3 tablespoons of water mixed in with every 1/2 pound of ground beef? interesting, never heard of that. how does the water help the burger?


----------



## gic (Aug 15, 2013)

It's a jeffrey Steingarten trick (among other people recommending it0

http://aht.seriouseats.com/archives/2007/10/steingarten-on-hamburgers-more-than-a-mouthful.html

I used to add a tiny bit of crushed ice to my store bought hamburger but stopped once I started grinding my own, I will try it again and compare it to adding water


----------



## daveb (Aug 15, 2013)

Steve, I've "borrowed" that bacon weave a couple times since your BLT thread. Smoked it @ 225 for 30 min. Outrageous.


----------



## labor of love (Aug 15, 2013)

oh and BTW burgers on the griddle(cast iron skillet for me) are much nicer than the grill. good move there. love burgers cooking in their on fat.


----------



## sw2geeks (Aug 15, 2013)

labor of love said:


> 3 tablespoons of water mixed in with every 1/2 pound of ground beef? interesting, never heard of that. how does the water help the burger?

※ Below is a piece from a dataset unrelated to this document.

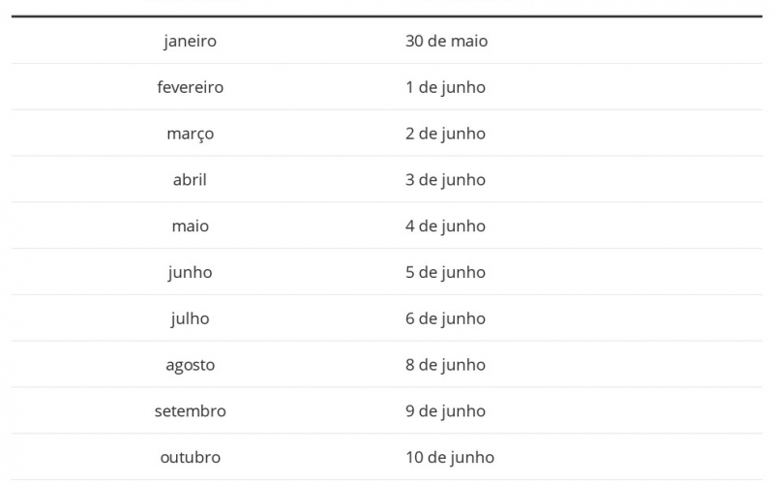The height and width of the screenshot is (484, 774).
Task: Click the "junho" month cell
Action: point(190,272)
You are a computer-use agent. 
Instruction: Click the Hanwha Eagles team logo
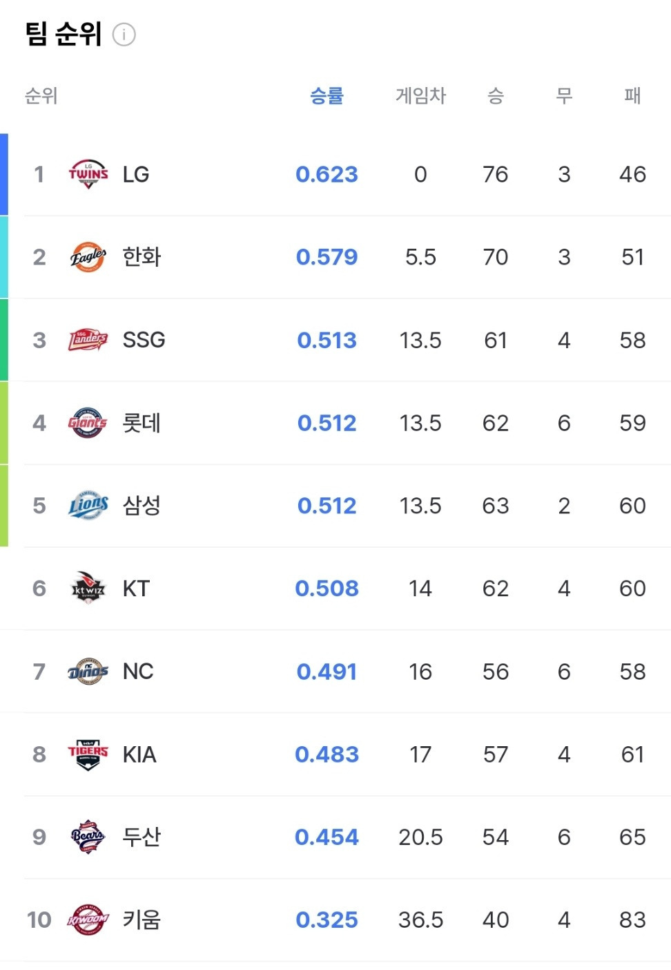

The cold water binds with the meat and makes patties a little extra juicy.


----------



## Mucho Bocho (Aug 15, 2013)

Great tip SW. 

With you Labor, I don't use cast iron that much anymore but it always come out at burger time. I've got to give that weave a try. I've got some cured smoked Jowl that could be used.


----------



## apicius9 (Sep 10, 2013)

Just saw these here http://www.huffingtonpost.com/nick-chipman/bacon-weave-taco_b_3293071.html - the possibilities are endless 

Stefan


----------



## ecchef (Sep 10, 2013)

Not sure if I'm disgusted by this or want to have 'intimate relations' with it. Great idea though!


----------



## Brad Gibson (Sep 11, 2013)

mucho that is a badass meat grinder! :goodpost:


----------



## Korin_Mari (Sep 11, 2013)

Looks so good! That bacon weave taco is pretty brilliant.


----------



## Slypig5000 (Sep 11, 2013)

*sw2geeks* In Ft Worth, the Star Telegram ? I'd like to check out the article, and see how wrong you are :biggrin:. My last meal before dying is a hamburger within driving distance of Ft Worth. Thanks for the photos, that burger does look great. 

As an aside, the next time you're in Austin check out http://epicerieaustin.com/, best burger in Austin, might be my new favorite restaurant in Austin. 

*Mucho Bocho * Awesome grinder.


Edit: I can grammar.


----------



## Mucho Bocho (Sep 11, 2013)

Thanks for the FB but this is my baby grinder. She's seen tons of meat but these days when I make sausage, I usually make 50 pounds minimum.

This is my current grinder. This will push 1 2LBS per minute. 

http://www.amazon.com/dp/B001GP604S/?tag=skimlinks_replacement-20


----------